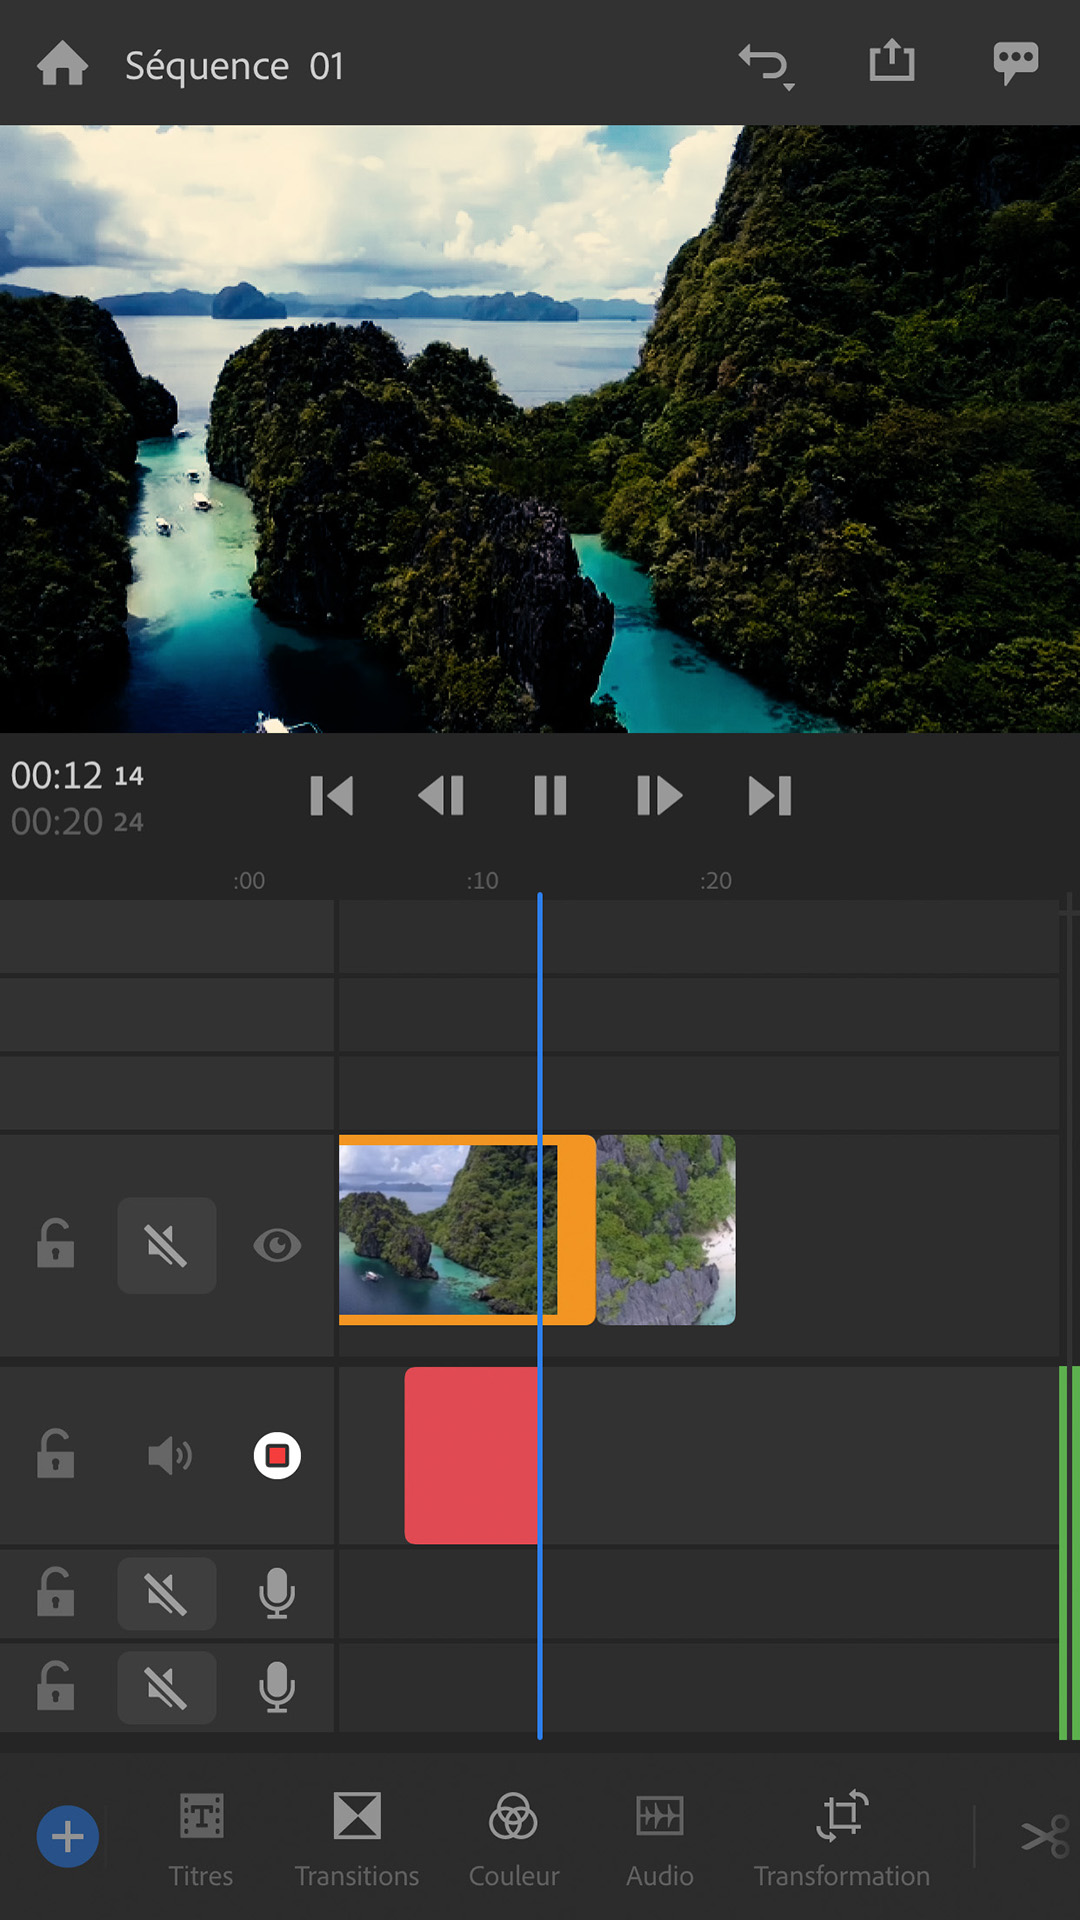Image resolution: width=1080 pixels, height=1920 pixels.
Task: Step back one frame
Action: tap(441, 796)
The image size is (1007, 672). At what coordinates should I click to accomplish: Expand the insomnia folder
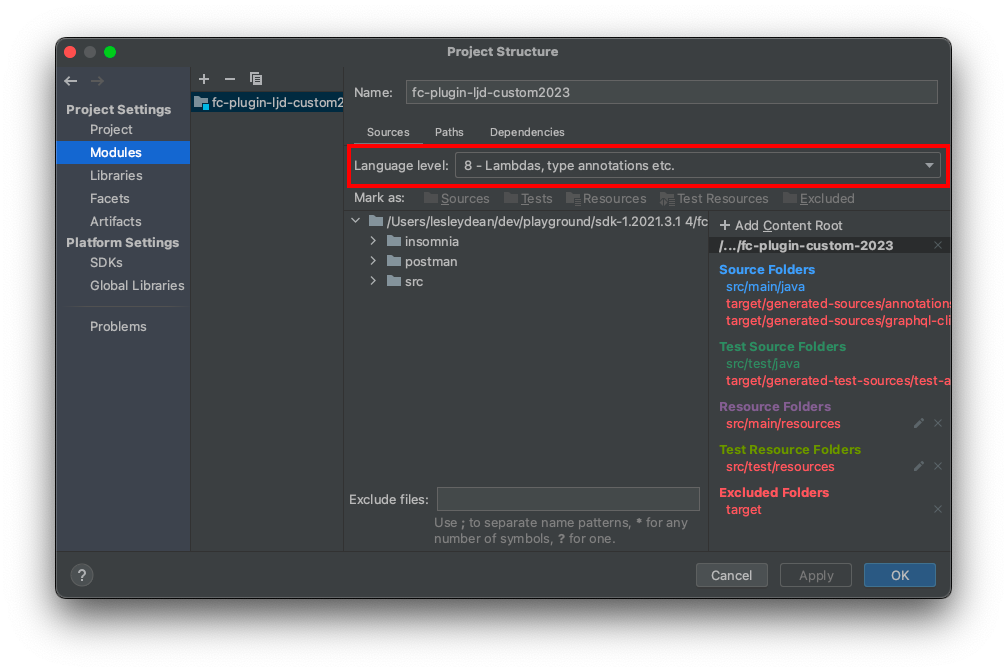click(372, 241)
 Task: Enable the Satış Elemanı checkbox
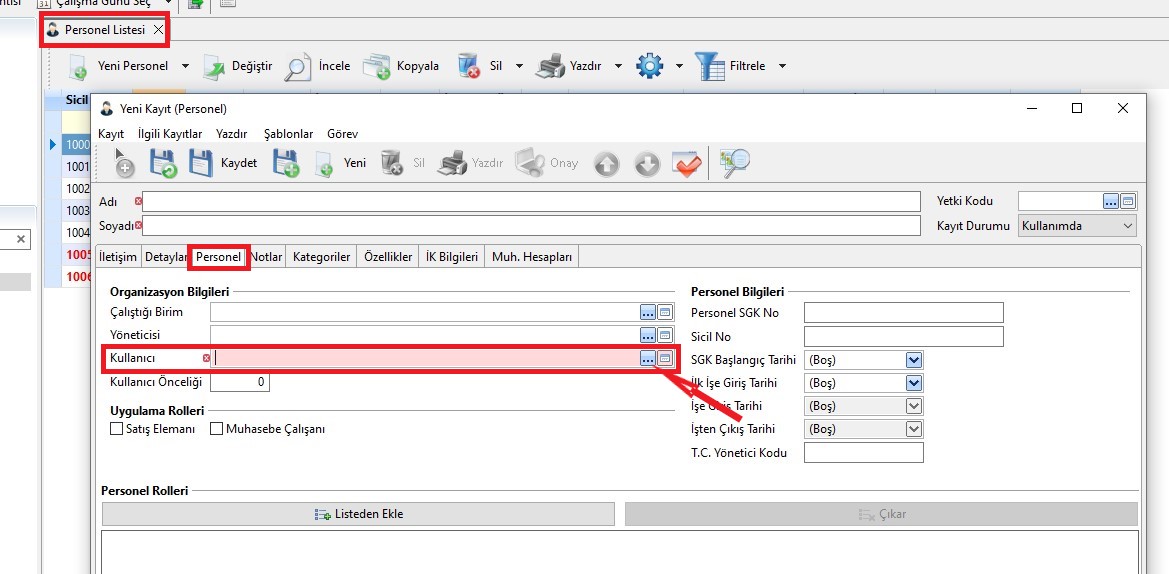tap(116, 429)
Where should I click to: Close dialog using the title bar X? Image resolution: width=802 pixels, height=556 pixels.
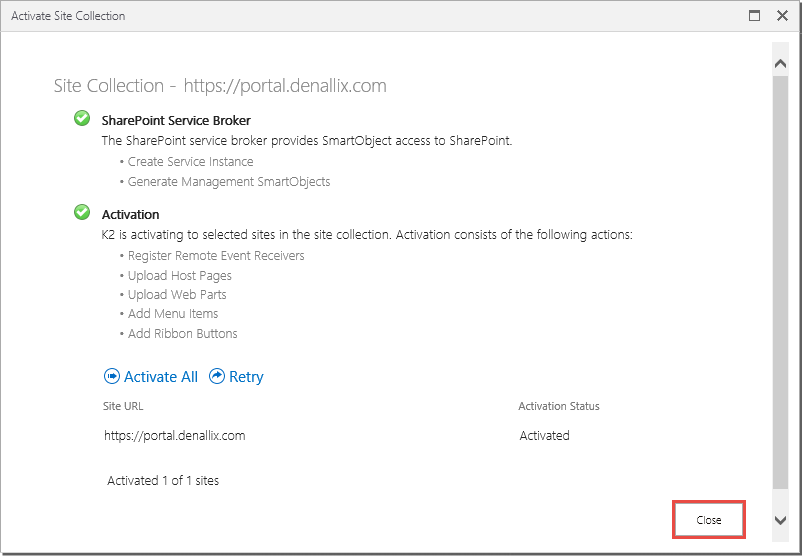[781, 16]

▶ [TASK PROMPT] Begin at the line that contains "The image size" and transcribe every line through the end of the listing, exactly as written. Omit the pictures.

▶ [OUTPUT FOR THIS TASK]
The image size is (1007, 672). At what coordinates should I click to accomplish: Expand the insomnia folder
click(372, 241)
 Task: Enable the Satış Elemanı checkbox
tap(116, 429)
Where should I click to: Close dialog using the title bar X? Image resolution: width=802 pixels, height=556 pixels.
[781, 16]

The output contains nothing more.